Indoktrynacja to elegancka nazwa wbijania do głowy, trochę podobna do edukacji. Czym się różnią? Edukacja to jest wbijanie do głowy rzeczy prawdziwych, mądrych a indoktrynacja to jest DURACZENIE, czyli wbijanie do głowy kłamstw. Co jest powodem? Tym ważnym powodem jest rewolucja komunistyczna, która na naszych oczach przewala się przez Amerykę Północną i Europę. (Stanisław Michalkiewicz).
Do eleganckich haseł, identycznych jak w rewolucji bolszewickiej, należą: „dostępność dla wszystkich” „równouprawnienie wszystkich” „prawa do komunikacji dla wszystkich” „wspólne pole uwagi dla wszystkich” itp. Prowadzą one do pozbawienia dzieci prawa do zdobycia wiedzy i godnego, samodzielnego, dostatniego życia dorosłego. Czy potrafimy tak jak nasi przodkowie sprzeciwić się komunistycznej rewolucji?
Stanisław Michalkiewicz: Wielu ludzi tego nie zauważa, nie przyjmuje do wiadomości tylko dlatego, że ta rewolucja prowadzona jest według innej strategii niż ta , którą myśmy w przeszłości poznali, czyli bolszewickiej. Przyniosła ona efekty przerażające co skłoniło prowodyrów tej rewolucji do zmiany strategii i ponownej analizy metody zniewolenia człowieka. Co trzyma człowieka w niewoli? Kultura dostarcza człowiekowi kategorii, przy których on myśli , porównuje, wybiera funkcjonuje intelektualnie. Dlatego głównym polem bitwy rewolucyjnej powinna być sfera kultury, sfera ludzkiej świadomości.
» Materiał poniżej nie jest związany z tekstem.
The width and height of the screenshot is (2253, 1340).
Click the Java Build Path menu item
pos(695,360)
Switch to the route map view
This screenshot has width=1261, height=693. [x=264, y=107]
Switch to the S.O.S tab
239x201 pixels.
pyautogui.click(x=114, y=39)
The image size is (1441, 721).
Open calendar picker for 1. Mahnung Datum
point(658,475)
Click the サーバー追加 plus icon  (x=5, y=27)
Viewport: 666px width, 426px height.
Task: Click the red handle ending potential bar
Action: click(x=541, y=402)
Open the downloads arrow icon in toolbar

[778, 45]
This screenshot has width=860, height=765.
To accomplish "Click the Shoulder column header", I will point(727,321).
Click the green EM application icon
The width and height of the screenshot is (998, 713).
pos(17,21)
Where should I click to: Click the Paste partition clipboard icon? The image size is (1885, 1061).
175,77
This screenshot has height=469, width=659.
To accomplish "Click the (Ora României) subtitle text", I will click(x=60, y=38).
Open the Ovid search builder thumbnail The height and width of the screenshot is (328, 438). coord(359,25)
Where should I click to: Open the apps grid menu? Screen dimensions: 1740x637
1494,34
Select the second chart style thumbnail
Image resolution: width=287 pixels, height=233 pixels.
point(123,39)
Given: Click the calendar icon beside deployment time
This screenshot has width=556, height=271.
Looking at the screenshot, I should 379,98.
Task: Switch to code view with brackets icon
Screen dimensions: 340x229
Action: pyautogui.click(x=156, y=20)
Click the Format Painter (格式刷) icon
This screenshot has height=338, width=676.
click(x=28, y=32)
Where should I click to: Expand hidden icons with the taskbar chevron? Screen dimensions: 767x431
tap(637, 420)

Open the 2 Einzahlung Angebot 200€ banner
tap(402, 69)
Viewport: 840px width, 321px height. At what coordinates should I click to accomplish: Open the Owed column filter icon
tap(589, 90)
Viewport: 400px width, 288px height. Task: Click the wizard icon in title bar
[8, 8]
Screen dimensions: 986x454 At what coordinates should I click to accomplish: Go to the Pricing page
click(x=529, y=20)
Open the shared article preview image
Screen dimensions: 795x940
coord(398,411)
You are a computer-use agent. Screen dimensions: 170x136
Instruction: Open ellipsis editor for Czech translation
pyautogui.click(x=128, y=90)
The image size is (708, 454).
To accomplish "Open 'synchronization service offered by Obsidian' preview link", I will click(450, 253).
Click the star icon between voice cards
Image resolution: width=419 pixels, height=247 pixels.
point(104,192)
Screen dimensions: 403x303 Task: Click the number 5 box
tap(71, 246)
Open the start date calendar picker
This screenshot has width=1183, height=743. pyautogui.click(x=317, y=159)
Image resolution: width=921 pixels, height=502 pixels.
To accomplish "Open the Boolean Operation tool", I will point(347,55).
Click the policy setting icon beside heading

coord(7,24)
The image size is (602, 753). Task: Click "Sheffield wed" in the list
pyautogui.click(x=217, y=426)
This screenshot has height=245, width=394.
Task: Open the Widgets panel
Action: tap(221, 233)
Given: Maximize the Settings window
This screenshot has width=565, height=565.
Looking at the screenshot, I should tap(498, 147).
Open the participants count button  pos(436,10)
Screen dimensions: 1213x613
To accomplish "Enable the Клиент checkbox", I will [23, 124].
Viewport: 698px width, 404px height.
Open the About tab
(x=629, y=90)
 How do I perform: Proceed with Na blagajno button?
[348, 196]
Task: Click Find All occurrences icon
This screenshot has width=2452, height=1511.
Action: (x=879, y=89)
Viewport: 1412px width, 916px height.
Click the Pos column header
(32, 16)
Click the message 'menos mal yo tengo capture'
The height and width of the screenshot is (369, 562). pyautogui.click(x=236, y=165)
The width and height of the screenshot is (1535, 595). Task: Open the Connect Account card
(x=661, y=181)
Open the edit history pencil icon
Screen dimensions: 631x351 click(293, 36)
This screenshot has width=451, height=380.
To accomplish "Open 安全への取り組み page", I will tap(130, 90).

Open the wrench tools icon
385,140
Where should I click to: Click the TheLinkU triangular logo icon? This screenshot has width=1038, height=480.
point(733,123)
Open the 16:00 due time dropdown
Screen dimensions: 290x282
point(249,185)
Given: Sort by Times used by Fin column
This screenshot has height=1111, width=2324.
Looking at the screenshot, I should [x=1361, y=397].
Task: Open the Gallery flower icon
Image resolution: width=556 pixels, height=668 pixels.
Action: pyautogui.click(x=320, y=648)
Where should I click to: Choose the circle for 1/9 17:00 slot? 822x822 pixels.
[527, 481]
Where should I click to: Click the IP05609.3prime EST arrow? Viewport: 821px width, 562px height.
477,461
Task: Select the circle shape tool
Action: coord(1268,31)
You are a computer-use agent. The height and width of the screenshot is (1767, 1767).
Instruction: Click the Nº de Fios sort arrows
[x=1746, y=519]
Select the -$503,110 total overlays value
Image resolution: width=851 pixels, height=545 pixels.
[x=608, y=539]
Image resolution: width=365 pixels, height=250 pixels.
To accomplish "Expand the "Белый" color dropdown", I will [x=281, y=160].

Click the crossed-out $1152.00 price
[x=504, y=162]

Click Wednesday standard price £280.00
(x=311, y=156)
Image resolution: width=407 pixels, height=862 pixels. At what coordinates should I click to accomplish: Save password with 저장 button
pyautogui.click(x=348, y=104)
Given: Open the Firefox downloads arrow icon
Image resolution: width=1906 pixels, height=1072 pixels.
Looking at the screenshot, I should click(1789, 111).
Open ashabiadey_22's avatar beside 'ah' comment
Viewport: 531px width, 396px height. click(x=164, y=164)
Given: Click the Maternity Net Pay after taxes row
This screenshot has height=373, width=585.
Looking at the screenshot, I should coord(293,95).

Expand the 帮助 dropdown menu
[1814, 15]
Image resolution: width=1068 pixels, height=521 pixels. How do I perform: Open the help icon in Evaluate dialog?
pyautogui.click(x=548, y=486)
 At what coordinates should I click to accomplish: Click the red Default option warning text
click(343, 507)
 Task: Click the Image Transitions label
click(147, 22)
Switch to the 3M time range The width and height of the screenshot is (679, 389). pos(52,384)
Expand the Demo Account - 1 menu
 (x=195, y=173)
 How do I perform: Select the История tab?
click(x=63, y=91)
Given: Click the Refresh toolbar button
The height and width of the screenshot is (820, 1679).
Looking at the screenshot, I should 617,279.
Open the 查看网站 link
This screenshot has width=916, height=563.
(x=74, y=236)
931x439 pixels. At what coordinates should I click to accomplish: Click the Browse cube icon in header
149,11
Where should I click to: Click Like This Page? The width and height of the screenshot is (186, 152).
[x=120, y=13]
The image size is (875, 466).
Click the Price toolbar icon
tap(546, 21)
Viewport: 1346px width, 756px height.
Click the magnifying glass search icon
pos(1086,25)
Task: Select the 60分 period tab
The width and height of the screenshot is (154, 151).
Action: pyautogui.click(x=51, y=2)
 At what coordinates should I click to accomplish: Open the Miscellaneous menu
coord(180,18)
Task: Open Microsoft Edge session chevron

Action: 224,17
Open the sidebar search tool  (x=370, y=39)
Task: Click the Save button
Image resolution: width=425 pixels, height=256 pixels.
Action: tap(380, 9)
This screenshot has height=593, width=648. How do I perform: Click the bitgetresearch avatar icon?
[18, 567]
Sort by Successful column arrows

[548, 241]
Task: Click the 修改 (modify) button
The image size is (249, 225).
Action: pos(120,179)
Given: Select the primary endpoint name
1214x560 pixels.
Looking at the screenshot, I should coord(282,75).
I dlatego na pierwszy plan wysuwa się DURACZENIE przy pomocy piekielnej triady : państwowego monopolu edukacyjnego, mediów i przemysłu rozrywkowego.
Rządzą nami sterowane przez nieliczną grupę przypisującą sobie monopol organizacji świata ponadpaństwowe organizacje jak WHO ONZ UE a państwa wdrażają ich hasła tzw. „zrównoważonego rozwoju”, w tym model edukacji pozwalający zapanować nad społeczeństwami, mający wyłączyć obiektywną wiedzę i samodzielność człowieka.